┌─ DATA RECORDS

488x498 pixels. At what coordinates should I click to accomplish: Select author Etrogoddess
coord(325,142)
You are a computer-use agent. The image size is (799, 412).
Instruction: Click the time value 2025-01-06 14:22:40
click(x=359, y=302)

└─
┌─ DATA RECORDS

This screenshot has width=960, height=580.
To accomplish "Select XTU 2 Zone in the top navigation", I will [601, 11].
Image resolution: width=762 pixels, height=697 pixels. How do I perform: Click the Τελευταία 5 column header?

└─
┌─ DATA RECORDS

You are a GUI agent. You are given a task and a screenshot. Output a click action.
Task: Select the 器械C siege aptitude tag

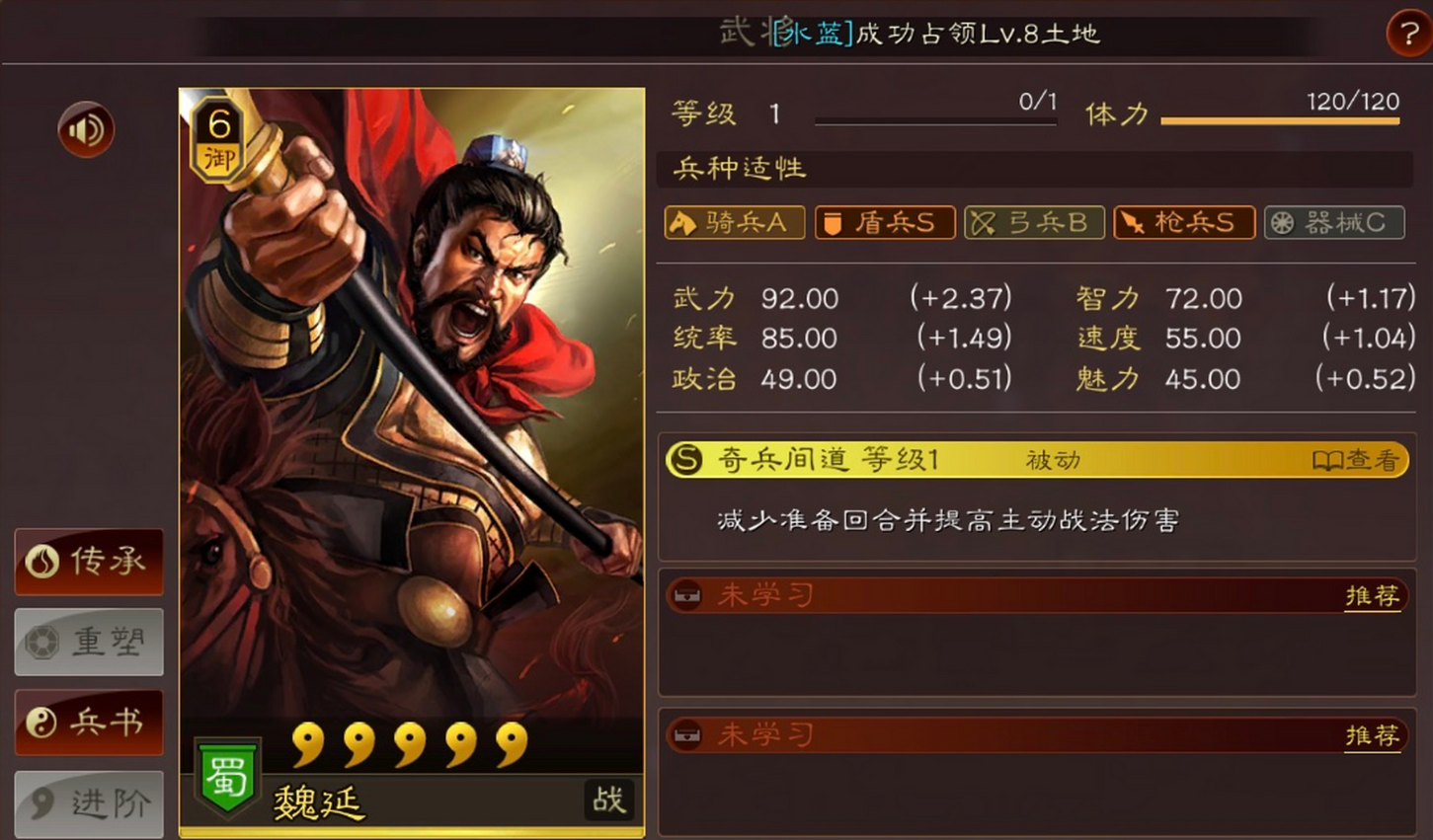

└─

> _WORK ORDER_: In the data above, retype exactly and only the lines between the one holding "You are a GUI" and the one holding "Task: Select the 器械C siege aptitude tag", inclusive.

> _TASK OUTPUT_:
You are a GUI agent. You are given a task and a screenshot. Output a click action.
Task: Select the 器械C siege aptitude tag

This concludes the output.